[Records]
— START —

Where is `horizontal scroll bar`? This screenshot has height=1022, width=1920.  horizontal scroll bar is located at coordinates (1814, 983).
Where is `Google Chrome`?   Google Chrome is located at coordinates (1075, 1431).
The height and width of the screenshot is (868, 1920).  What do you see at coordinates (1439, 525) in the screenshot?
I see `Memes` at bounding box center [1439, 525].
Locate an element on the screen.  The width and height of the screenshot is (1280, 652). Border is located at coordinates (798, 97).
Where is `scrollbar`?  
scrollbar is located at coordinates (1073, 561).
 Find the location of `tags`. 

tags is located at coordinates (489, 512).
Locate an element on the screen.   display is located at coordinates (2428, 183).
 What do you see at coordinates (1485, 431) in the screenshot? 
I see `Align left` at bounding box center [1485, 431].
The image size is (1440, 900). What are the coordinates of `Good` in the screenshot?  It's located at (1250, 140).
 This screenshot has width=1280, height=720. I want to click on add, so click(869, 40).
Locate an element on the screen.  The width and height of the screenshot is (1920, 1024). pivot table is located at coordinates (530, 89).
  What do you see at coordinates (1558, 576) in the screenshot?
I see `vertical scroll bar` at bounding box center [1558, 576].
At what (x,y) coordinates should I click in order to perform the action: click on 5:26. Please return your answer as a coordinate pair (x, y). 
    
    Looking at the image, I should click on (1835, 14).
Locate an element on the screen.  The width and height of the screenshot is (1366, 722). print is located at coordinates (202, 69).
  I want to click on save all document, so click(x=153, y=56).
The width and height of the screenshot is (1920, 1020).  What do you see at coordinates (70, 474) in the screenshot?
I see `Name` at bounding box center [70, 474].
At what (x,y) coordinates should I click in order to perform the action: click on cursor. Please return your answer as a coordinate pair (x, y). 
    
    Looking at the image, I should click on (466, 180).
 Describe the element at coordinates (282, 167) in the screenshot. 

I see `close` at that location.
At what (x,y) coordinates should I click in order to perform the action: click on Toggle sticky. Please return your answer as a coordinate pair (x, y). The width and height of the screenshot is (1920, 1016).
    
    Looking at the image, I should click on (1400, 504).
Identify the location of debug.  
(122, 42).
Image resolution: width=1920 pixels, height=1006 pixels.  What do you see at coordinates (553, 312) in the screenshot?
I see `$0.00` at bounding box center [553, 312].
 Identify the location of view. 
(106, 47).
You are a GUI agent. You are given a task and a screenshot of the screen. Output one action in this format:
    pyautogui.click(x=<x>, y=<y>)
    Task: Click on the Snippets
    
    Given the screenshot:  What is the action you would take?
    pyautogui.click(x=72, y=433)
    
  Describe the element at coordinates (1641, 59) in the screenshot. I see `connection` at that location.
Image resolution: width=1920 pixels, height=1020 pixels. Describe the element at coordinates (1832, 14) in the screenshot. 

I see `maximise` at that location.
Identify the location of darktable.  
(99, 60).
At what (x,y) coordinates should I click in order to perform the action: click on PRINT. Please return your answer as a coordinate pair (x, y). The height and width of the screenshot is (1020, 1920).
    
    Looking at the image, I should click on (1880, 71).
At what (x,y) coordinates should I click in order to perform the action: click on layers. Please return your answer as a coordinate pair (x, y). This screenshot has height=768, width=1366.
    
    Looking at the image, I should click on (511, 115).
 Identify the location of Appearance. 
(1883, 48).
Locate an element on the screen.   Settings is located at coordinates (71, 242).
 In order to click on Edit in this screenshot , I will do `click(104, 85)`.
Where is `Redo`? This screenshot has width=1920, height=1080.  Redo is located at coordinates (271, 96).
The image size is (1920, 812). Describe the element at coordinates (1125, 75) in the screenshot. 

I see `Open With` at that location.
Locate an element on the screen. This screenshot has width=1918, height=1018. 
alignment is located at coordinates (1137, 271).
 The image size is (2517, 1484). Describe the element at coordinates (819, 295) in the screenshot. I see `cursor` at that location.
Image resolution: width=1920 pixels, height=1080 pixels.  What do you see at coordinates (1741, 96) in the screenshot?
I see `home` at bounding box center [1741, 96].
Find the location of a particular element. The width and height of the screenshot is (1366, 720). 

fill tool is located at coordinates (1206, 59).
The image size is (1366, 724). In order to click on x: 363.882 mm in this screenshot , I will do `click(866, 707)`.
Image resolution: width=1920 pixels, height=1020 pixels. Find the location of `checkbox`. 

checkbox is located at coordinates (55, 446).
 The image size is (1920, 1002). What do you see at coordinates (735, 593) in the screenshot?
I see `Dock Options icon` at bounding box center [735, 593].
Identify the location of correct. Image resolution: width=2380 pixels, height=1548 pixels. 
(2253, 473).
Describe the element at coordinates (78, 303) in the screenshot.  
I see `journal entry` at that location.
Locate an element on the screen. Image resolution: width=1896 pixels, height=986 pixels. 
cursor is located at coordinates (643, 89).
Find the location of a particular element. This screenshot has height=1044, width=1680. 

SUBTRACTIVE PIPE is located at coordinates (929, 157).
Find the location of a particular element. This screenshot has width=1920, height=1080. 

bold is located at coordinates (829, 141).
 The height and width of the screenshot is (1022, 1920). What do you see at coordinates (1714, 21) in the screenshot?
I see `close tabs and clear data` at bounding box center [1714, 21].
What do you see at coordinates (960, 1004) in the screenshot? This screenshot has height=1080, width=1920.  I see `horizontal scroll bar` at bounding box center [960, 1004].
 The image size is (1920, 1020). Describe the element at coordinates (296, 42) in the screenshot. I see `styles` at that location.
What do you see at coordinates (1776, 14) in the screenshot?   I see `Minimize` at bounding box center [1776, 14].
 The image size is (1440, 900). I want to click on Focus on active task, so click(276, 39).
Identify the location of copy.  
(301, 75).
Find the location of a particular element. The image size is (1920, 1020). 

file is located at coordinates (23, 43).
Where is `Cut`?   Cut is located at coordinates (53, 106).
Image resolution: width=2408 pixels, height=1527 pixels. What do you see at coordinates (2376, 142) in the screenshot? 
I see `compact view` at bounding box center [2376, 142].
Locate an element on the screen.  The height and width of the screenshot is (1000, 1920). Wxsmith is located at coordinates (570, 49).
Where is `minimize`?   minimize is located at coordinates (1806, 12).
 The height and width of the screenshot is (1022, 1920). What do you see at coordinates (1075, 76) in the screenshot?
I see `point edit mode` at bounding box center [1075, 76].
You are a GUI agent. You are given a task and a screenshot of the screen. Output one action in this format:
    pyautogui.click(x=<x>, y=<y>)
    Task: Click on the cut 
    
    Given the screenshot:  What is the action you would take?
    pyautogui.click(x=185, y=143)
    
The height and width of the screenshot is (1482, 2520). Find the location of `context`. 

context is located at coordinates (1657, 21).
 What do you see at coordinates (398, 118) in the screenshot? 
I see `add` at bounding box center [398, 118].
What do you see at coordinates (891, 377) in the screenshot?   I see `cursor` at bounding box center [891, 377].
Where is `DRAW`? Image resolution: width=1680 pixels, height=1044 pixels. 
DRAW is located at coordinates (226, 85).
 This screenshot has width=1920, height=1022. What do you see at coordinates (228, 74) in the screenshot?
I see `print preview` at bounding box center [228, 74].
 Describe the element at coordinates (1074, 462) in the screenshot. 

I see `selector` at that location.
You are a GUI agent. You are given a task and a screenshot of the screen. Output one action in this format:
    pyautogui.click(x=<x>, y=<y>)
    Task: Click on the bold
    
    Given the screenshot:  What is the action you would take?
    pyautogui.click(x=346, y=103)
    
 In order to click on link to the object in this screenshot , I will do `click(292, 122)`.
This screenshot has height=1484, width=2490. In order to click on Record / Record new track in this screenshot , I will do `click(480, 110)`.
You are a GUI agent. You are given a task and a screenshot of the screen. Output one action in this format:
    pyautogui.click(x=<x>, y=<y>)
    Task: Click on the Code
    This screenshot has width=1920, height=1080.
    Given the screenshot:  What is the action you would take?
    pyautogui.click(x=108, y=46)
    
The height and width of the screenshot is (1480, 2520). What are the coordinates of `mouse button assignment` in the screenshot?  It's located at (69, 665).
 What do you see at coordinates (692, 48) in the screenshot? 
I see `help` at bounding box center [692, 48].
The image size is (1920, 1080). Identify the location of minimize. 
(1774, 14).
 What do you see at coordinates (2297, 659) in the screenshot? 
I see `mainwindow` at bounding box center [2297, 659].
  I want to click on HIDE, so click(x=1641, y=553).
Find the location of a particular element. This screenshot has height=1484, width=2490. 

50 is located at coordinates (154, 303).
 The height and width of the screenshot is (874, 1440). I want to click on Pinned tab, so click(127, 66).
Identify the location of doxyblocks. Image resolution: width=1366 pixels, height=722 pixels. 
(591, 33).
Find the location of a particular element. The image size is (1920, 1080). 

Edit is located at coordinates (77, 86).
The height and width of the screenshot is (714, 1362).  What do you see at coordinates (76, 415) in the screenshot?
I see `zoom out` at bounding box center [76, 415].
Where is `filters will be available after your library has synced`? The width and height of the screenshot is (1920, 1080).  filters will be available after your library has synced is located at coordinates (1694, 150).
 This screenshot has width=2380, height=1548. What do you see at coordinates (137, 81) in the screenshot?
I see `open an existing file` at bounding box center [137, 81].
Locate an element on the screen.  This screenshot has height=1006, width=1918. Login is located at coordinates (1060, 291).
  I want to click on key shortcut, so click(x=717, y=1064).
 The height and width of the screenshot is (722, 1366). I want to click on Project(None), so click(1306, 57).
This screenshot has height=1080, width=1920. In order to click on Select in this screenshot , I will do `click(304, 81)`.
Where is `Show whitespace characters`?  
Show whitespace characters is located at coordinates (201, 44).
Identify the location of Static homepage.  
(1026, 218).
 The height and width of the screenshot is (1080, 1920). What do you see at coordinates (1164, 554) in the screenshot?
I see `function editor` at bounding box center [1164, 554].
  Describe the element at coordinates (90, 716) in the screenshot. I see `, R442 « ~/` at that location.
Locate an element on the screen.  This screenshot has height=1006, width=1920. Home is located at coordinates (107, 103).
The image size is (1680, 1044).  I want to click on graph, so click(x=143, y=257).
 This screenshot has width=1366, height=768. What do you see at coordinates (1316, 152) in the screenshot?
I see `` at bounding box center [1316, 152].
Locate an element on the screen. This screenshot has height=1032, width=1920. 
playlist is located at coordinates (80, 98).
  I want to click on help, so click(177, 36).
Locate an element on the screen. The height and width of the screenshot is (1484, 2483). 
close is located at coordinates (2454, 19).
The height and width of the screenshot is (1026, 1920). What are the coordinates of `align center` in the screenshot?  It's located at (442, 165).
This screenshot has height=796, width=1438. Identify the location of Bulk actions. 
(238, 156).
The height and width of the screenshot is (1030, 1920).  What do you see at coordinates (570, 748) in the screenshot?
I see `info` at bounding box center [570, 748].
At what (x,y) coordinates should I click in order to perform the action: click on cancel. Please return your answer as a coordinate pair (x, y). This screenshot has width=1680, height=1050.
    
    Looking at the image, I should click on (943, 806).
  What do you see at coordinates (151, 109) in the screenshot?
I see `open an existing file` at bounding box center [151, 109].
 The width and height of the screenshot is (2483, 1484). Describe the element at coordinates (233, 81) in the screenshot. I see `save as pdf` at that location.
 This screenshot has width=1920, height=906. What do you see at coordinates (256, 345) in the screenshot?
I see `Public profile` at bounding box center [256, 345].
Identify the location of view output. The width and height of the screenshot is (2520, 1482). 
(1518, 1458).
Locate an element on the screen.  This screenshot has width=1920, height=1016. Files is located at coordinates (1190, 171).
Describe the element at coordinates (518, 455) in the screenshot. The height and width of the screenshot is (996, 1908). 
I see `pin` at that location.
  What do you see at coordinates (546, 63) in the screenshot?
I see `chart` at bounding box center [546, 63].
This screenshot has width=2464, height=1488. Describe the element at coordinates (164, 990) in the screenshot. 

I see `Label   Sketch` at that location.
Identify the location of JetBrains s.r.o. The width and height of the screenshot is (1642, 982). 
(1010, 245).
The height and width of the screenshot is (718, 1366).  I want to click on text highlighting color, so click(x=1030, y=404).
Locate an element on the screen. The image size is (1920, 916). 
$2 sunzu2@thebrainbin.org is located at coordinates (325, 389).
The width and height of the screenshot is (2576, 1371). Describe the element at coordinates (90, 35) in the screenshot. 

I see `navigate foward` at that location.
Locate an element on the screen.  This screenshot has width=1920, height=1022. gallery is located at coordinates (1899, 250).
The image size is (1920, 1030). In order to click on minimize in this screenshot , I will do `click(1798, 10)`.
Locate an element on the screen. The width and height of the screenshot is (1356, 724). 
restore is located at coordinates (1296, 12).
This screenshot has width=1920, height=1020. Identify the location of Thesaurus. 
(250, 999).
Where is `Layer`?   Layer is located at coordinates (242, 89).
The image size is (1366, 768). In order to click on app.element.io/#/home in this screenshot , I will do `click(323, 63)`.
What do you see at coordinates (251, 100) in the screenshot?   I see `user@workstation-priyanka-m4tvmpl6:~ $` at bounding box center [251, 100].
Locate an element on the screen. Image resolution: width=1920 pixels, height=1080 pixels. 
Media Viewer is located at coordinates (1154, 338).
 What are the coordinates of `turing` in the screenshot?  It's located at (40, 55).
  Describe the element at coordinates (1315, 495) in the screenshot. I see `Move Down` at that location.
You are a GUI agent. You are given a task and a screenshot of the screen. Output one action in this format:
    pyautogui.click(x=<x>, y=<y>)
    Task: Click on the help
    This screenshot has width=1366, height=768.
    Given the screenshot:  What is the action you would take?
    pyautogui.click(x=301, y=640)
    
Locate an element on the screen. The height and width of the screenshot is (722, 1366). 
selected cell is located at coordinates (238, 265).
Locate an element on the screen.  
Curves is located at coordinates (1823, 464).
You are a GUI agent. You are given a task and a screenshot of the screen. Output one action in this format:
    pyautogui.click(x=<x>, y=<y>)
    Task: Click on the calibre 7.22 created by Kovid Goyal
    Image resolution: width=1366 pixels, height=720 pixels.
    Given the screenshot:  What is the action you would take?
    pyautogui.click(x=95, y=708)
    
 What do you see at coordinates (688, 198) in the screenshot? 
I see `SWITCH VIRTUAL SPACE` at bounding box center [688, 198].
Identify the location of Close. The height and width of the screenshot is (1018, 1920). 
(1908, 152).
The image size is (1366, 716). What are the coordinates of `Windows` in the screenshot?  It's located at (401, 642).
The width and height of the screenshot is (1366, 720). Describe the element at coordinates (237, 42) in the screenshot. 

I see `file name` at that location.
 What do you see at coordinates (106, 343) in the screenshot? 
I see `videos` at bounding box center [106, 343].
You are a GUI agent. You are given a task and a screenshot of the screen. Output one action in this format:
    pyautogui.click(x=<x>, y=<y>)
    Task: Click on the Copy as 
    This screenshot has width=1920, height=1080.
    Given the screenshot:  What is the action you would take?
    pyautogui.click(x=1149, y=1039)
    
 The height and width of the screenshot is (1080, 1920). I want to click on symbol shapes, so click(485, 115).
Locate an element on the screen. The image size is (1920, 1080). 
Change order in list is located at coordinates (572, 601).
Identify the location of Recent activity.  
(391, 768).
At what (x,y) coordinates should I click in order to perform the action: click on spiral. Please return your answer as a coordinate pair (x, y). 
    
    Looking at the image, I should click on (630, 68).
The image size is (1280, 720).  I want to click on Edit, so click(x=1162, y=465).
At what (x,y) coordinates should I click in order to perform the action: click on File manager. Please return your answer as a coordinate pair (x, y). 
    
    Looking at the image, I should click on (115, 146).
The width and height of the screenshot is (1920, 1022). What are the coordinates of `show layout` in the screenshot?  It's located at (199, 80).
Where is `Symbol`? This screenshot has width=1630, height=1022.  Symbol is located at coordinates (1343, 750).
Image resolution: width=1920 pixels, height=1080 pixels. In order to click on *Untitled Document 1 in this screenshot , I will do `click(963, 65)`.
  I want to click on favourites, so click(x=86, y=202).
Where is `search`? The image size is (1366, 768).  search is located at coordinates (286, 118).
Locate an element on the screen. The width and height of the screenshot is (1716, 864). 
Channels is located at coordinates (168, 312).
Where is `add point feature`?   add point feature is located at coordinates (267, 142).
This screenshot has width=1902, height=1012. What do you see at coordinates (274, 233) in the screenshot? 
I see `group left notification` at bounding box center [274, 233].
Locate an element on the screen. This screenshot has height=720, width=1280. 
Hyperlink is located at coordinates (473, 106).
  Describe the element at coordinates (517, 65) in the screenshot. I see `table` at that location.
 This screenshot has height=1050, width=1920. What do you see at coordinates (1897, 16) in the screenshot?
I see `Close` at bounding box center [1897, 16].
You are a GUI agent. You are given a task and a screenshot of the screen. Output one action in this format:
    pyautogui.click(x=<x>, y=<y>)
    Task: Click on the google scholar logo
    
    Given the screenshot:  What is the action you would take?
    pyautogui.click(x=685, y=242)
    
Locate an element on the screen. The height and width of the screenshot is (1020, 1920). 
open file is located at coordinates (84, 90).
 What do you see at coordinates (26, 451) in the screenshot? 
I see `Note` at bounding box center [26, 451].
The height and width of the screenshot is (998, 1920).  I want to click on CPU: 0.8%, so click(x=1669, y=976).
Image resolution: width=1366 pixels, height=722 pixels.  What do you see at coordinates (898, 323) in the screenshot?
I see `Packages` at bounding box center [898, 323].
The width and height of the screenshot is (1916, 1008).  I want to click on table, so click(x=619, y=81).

— END —

> [Work to be completed]
Could you reproduce the rows word for word, starting at the very first row and ending with the line that contains "coordinates (1075, 1431).", both ends included?

> [Complete output]
Where is `horizontal scroll bar`? This screenshot has height=1022, width=1920.  horizontal scroll bar is located at coordinates (1814, 983).
Where is `Google Chrome`?   Google Chrome is located at coordinates (1075, 1431).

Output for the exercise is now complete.